== What you are asked to do ==
Go through the data below and copy each line where the word "computer" occurs.

== Records ==
# # # # #

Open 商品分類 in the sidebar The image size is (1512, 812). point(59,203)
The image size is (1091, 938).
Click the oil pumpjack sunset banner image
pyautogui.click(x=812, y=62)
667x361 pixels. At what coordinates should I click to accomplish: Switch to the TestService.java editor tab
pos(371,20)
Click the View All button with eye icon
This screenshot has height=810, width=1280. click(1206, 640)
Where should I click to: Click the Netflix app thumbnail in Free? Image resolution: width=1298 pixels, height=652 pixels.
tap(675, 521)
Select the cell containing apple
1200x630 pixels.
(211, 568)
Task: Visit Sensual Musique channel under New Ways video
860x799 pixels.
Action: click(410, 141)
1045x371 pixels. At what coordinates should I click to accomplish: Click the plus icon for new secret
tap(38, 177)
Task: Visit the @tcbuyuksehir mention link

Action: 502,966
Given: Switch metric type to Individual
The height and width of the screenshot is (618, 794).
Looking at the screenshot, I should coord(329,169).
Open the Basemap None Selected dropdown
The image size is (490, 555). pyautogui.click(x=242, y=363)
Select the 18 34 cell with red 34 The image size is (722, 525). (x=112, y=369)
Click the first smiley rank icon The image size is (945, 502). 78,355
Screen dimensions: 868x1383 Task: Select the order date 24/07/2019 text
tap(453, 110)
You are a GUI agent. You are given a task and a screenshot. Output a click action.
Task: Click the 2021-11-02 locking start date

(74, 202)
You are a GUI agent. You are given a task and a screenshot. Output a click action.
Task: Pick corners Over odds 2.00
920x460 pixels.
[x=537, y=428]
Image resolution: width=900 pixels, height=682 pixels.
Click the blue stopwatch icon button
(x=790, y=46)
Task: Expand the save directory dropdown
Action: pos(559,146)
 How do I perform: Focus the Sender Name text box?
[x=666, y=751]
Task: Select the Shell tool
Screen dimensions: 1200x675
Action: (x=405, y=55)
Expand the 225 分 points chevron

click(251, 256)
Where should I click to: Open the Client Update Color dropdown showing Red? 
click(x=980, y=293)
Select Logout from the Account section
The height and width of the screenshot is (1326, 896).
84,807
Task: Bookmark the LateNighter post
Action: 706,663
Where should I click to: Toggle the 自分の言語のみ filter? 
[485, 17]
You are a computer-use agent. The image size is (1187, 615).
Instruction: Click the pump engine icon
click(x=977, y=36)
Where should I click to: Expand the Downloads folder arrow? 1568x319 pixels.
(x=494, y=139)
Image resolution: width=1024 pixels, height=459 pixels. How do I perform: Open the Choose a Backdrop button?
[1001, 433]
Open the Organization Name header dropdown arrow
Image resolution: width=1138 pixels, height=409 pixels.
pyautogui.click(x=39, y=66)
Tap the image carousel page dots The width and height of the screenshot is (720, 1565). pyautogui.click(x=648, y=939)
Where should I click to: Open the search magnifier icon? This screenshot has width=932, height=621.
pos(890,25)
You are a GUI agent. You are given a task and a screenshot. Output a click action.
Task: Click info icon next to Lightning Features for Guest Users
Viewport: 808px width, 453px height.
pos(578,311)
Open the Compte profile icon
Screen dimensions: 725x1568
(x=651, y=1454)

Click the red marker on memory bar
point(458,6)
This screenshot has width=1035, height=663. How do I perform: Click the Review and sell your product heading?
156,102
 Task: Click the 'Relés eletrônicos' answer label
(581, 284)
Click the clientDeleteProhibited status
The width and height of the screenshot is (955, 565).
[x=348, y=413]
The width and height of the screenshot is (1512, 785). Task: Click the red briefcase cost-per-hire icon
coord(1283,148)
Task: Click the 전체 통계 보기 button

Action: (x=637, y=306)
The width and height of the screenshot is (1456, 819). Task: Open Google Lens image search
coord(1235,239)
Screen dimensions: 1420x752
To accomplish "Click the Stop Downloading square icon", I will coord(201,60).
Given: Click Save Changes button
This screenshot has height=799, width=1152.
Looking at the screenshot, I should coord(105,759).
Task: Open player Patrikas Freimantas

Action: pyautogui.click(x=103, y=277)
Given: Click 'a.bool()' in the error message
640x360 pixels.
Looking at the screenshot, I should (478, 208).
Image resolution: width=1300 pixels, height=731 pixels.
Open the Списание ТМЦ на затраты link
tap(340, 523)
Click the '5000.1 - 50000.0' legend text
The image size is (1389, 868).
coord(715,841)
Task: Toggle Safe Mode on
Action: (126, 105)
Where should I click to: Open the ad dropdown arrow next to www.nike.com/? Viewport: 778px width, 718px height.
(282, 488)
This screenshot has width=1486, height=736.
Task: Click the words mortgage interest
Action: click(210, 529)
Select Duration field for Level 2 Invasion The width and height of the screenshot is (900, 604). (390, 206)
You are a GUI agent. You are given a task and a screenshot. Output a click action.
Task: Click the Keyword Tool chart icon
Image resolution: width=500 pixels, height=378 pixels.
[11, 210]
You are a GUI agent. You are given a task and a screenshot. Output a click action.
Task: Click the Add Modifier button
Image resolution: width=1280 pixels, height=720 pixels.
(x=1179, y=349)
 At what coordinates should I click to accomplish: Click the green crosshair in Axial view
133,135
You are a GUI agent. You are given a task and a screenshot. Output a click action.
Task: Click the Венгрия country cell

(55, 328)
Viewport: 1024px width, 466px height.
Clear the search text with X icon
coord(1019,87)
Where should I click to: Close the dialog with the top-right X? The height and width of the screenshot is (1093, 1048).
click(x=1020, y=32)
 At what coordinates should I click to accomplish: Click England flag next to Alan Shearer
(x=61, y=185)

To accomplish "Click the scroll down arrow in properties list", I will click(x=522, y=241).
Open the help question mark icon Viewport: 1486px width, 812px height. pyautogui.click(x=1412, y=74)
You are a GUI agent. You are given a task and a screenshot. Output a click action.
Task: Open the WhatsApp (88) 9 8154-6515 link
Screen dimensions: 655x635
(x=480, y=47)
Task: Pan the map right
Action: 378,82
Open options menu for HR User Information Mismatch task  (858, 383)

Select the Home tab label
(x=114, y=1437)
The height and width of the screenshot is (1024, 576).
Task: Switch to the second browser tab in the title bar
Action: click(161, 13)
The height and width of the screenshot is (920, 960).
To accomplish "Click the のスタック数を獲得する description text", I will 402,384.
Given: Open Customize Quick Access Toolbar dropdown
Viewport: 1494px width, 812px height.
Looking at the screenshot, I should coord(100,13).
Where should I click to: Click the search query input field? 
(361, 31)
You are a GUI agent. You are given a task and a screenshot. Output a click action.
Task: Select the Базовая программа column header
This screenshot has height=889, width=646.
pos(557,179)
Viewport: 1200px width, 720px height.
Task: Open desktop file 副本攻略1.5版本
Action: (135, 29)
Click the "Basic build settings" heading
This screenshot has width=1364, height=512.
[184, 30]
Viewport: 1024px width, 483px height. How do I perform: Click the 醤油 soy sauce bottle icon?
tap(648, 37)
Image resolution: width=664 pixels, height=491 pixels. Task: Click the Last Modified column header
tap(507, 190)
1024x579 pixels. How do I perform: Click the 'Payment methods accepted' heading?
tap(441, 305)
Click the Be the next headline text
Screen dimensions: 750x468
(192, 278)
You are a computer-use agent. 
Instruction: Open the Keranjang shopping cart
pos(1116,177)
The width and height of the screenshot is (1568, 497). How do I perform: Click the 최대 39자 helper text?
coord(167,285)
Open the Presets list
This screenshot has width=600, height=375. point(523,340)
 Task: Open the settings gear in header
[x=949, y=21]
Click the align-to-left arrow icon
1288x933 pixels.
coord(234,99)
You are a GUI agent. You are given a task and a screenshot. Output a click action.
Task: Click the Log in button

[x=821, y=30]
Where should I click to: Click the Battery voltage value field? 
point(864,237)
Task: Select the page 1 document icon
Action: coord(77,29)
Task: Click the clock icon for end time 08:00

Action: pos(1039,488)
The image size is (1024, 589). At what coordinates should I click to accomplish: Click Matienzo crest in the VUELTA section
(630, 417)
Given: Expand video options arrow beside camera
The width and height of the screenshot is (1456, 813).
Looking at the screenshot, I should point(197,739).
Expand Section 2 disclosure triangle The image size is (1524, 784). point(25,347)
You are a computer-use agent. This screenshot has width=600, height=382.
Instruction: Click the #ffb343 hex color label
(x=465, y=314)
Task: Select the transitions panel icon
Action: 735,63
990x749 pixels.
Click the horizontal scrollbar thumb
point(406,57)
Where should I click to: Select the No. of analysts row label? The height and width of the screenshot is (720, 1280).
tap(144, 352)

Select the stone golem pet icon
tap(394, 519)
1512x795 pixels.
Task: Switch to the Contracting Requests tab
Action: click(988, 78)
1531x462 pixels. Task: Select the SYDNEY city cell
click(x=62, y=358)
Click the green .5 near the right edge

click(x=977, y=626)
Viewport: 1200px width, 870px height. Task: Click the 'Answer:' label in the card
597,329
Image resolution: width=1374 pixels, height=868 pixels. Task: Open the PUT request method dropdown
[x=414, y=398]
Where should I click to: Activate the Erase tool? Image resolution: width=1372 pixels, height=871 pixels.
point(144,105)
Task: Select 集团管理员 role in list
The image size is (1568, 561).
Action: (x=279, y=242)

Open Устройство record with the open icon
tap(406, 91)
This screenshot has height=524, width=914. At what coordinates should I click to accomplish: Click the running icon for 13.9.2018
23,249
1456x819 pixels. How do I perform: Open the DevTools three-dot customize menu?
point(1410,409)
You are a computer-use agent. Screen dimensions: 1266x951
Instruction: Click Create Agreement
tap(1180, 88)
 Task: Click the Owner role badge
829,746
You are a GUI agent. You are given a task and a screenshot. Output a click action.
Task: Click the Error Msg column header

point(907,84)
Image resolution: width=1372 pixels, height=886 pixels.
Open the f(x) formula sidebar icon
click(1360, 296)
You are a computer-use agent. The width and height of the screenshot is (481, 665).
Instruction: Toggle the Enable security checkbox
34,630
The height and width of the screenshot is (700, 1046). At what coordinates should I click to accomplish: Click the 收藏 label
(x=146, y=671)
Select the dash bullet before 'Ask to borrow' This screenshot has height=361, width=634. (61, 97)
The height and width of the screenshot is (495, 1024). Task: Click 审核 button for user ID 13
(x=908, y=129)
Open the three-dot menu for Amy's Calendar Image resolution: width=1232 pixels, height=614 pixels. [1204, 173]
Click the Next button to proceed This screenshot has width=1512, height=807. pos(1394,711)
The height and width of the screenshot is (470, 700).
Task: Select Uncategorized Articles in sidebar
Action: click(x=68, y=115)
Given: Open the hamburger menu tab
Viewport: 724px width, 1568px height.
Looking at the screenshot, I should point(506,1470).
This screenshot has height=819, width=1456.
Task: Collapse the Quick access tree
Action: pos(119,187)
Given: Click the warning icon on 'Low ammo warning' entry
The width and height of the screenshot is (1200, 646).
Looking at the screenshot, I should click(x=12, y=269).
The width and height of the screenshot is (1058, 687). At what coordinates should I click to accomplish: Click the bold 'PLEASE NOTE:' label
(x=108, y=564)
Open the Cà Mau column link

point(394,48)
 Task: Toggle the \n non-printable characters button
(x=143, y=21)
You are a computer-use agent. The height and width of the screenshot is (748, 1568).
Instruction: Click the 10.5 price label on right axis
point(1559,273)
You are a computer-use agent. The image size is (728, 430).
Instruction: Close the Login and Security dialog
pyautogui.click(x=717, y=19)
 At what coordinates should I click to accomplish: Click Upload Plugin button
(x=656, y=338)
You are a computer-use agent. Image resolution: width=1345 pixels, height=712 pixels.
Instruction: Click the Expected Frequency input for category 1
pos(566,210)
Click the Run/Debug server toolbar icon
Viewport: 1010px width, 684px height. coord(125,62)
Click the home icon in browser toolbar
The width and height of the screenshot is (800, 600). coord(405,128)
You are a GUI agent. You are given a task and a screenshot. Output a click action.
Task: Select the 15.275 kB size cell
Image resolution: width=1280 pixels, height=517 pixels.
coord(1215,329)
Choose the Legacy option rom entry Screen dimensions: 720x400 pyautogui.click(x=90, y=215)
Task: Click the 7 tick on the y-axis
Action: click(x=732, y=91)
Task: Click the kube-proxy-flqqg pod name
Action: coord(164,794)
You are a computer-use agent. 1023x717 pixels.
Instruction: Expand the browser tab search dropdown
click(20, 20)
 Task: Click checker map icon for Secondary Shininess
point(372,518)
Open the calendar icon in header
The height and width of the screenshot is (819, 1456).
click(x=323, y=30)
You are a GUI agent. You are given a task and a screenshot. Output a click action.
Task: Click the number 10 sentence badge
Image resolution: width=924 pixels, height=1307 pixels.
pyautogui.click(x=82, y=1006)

# # # # #

== Output of the exercise ==
You are a computer-use agent. The image size is (1187, 615).
You are a computer-use agent. 
You are a computer-use agent. This screenshot has width=600, height=382.
You are a computer-use agent. Screen dimensions: 1266x951
You are a computer-use agent. The width and height of the screenshot is (481, 665).
You are a computer-use agent. The height and width of the screenshot is (748, 1568).
You are a computer-use agent. The image size is (728, 430).
You are a computer-use agent. Image resolution: width=1345 pixels, height=712 pixels.
You are a computer-use agent. 1023x717 pixels.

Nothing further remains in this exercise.